Santiago v Santana
2008 NY Slip Op 07111 [54 AD3d 929]
September 23, 2008
Appellate Division, Second Department
Published by New York State Law Reporting Bureau pursuant to Judiciary Law § 431.
As corrected through Wednesday, October 29, 2008


William Santiago, Respondent,
v
Raphael Santana et al., Appellants.

[*1] Lifflander & Reich, LLP, New York, N.Y. (Kent B. Dolan and Roman E. Gitnik of counsel), for appellants.

Laub & Delaney, LLP, White Plains, N.Y. (Diane Welch Bando, Montgomery J. Delaney, and Alfred C. Laub of counsel), for respondent.

In an action to recover damages for personal injuries, the defendants appeal from an order of the Supreme Court, Westchester County (Colabella, J.), entered October 17, 2007, which granted the plaintiff's motion, in effect, to vacate a judgment of the same court (Barone, J.), dated June 27, 2006, which, upon a prior order of the same court dated April 4, 2006, granting the defendants' motion to dismiss the complaint upon his default in proceeding with trial, dismissed the complaint.

Ordered that the order entered October 17, 2007 is reversed, on the law, with costs, the judgment and the order dated April 4, 2006 are reinstated, and the motion is denied.

ASSIGNMENT A: In the Santiago v Santana decision, which firm and attorneys represented the respondent?
ASSIGNMENT B: Restate the paragraph of the Santiago v Santana decision that begins "In an action to recover damages" as a short list, keeping its main facts.
The listing has no connection to the Santiago v Santana decision.

GIVEN DATA:

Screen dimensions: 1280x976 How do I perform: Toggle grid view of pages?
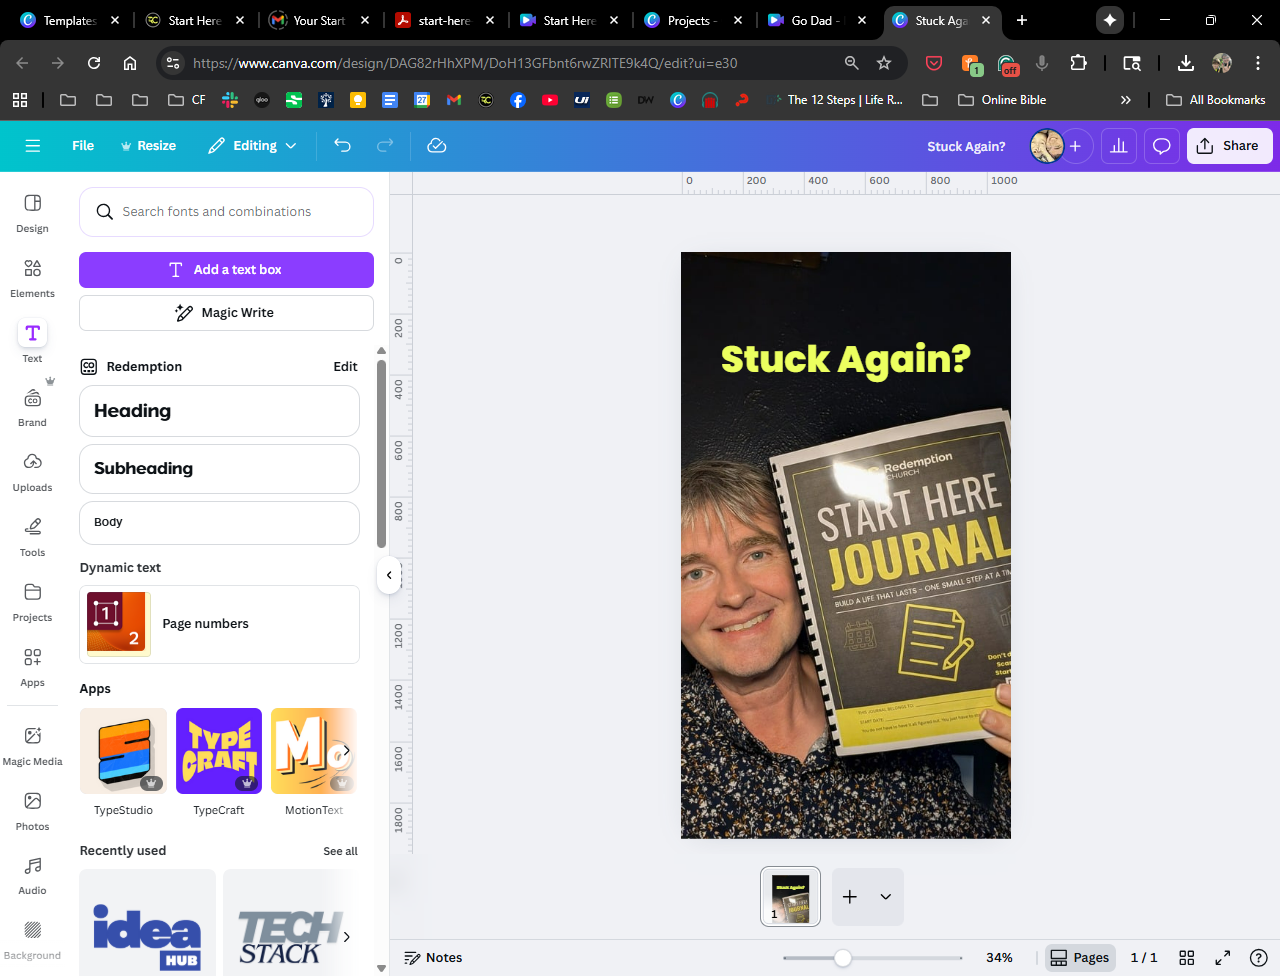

EXERCISE SOLUTION A: Laub & Delaney, LLP, White Plains, N.Y., with Diane Welch Bando, Montgomery J. Delaney, and Alfred C. Laub of counsel.

EXERCISE SOLUTION B:
- The action sought damages for personal injuries.
- April 4, 2006: the Supreme Court, Westchester County, issued an order granting the defendants' motion to dismiss the complaint because of the plaintiff's default in proceeding with trial.
- June 27, 2006: based on that order, a judgment of the same court (Barone, J.) dismissed the complaint.
- October 17, 2007: an order of the same court (Colabella, J.) granted the plaintiff's motion, in effect, to vacate that judgment.
- The defendants appeal from the October 17, 2007 order.